ABIA award-winning author Heather Rose’s 3 ways to keep momentum going in your fiction writing

Heather Rose’s novel Bruny, which won the 2020 ABIA for General Fiction Book of the Year, is not easily classified: it combines political satire with thriller, and adds elements of romance as well as complex family dynamics into the mix. 

For Heather’s part, she says she never set out to write a book which fell neatly into any of those categories: she just told the story that needed to be told, one which was true to her characters. Her eight novels are all different, spanning magical realism (The River Wife) to crime fiction (The Butterfly Man), and Heather says that as a writer she set out to explore writing and doesn’t try to fit her writing neatly within one genre. 

“I never want to do the same story over and over again,” she says. “And so if I’ve done a book that is like a crime thriller, that Bruny seems to be pegged as – I might write another one in the distant future. But I won’t set out to write that. I always am character driven.”

If you’re finding it hard to keep the momentum going in your own writing, we’ve got some tips from Heather to help inspire you.

1. Wait for the right time, and keep notes

You might come up with the germ of an idea which you know you want to explore, but which isn’t quite right for whatever reason. It could be a specific character, a scene or an event. Maybe it doesn’t fit what you’re currently writing, or maybe it needs more time to percolate. Note it down, keep it somewhere safe, and in time you will be able to come back to it and to develop it the way you want to.

In Bruny, the politically powerful Coleman family and their dynamics are a fascinating element. Heather says she first came up with the family when she was 21, and wrote a short story about them, but she didn’t have the right experience to do them justice.

“I couldn’t make this story work, I wanted to write about the sort of subterranean conversations that go on in families while we’re all very polite on the top. But I just wasn’t old enough. I wasn’t wise enough,” she says. “I knew I couldn’t write that kind of dialogue effectively. And so I let it go but they kept occurring to me again and again, in my mind, sort of every decade I’d see them all sitting at the table.”

Coming back to Colemans when she began Bruny helped Heather write the novel because she already felt a connection with the characters. 

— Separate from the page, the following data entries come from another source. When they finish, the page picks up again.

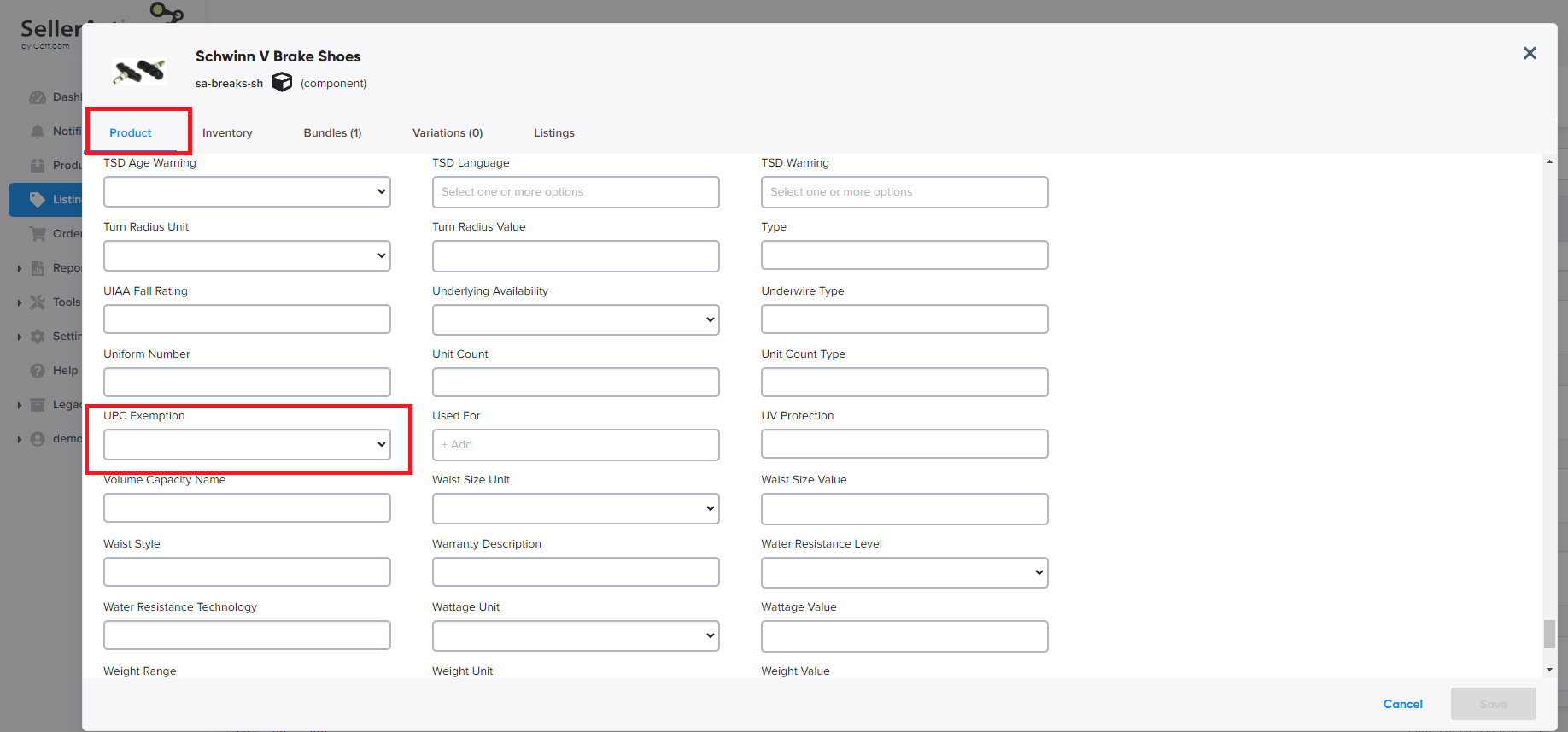
Task: Click the component box icon next to SKU
Action: point(282,82)
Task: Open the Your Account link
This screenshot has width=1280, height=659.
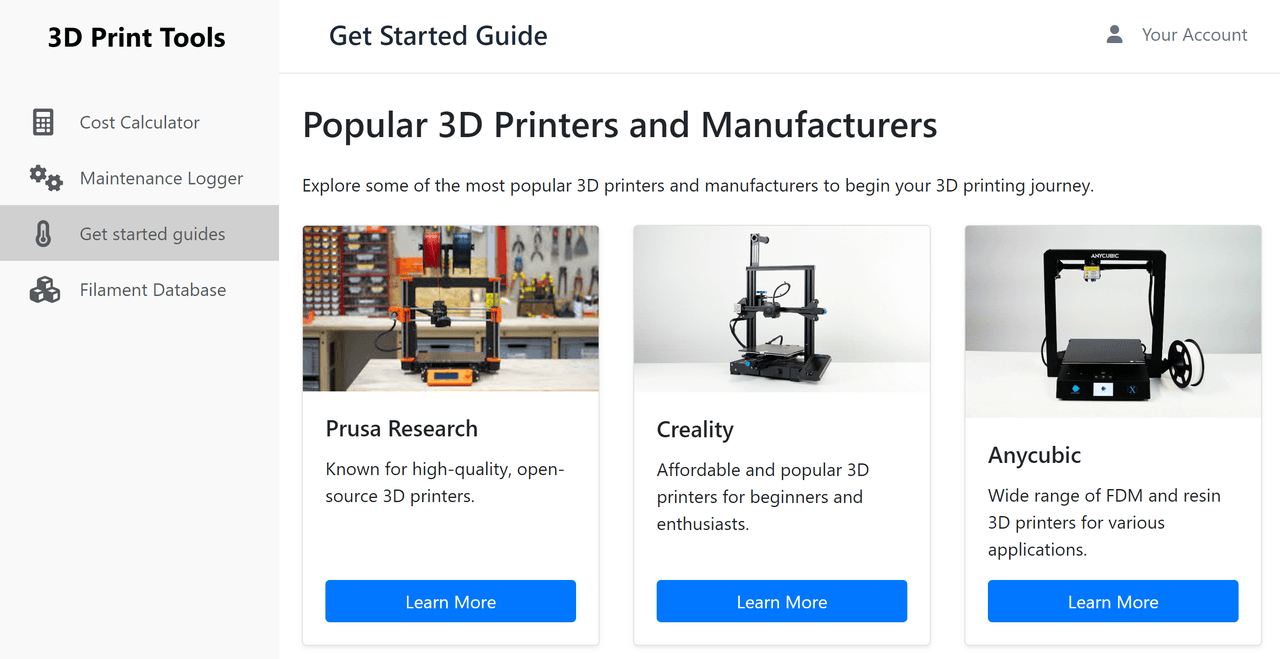Action: pyautogui.click(x=1194, y=34)
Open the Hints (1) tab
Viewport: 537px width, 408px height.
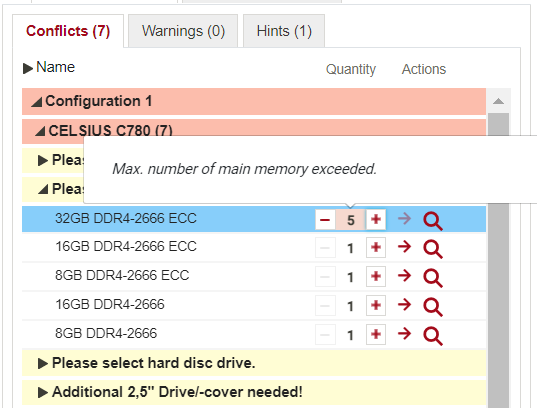pos(284,31)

“I instantly felt at home with them in a way that I might not have, if I had to get to know them from the start, and I sensed that they had been waiting a long time for this story,” she says. 

2. Follow your characters 

To get to the Colemans, Heather started with central character Astrid – one of the three Coleman siblings – who came to mind one day when she was walking near her house.

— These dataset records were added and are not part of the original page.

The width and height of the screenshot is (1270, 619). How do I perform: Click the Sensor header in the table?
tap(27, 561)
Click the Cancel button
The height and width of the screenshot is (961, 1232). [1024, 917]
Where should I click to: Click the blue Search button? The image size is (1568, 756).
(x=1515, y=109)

“Between the main island of Tasmania and Bruny Island, there’s a narrow channel there. And the cloud bank made it look as if there was a bridge, a really enormous bridge. And I thought, Oh, I wonder what would be happening if there was a bridge, and I always think it’s good to start a novel with a question. And then almost instantly, the main character of Astrid Coleman turned up and I saw her at Hobart Airport and, and so from that point on, I followed her home.”

Once that character had appeared, Heather says part of what drove the novel in the direction it went was her aim to represent them as truthfully as she could. 

So if you have a character you just can’t get out of your head, you might find that your story gets shaped around them – their history, their desires, fears, wants, or dreams. Explore where they’ve been and where they might go, the people who are important in their lives; as you flesh that character out, the questions you ask and answers you find could help lead you to the right story.

3. Read broadly – and edit closely

It can be tempting, when you’ve done a lot of research on a topic, to want to show your reader just how much knowledge you have – but it’s important to remember to balance your information with narrative. 

By all means, go and research: it will never hurt to read and deepen your understanding. But use a light hand when you’re writing, and remember you’re ultimately there to tell a story. If you want to write a book about someone becoming an astronaut, and why they wanted to leave Earth behind, you don’t need to teach your reader how to fly the space shuttle.

While Heather researched various themes of Bruny in depth – world and foreign politics, foreign investment, and agricultural security to name a few – she was careful to keep the novel exciting enough that it wouldn’t be bogged down in detail.

“I kept thinking if I gave it enough pace, then a reader who doesn’t really want to know too much about global politics or the machinations of foreign investment will read it as sort of more like a whodunnit,” she says.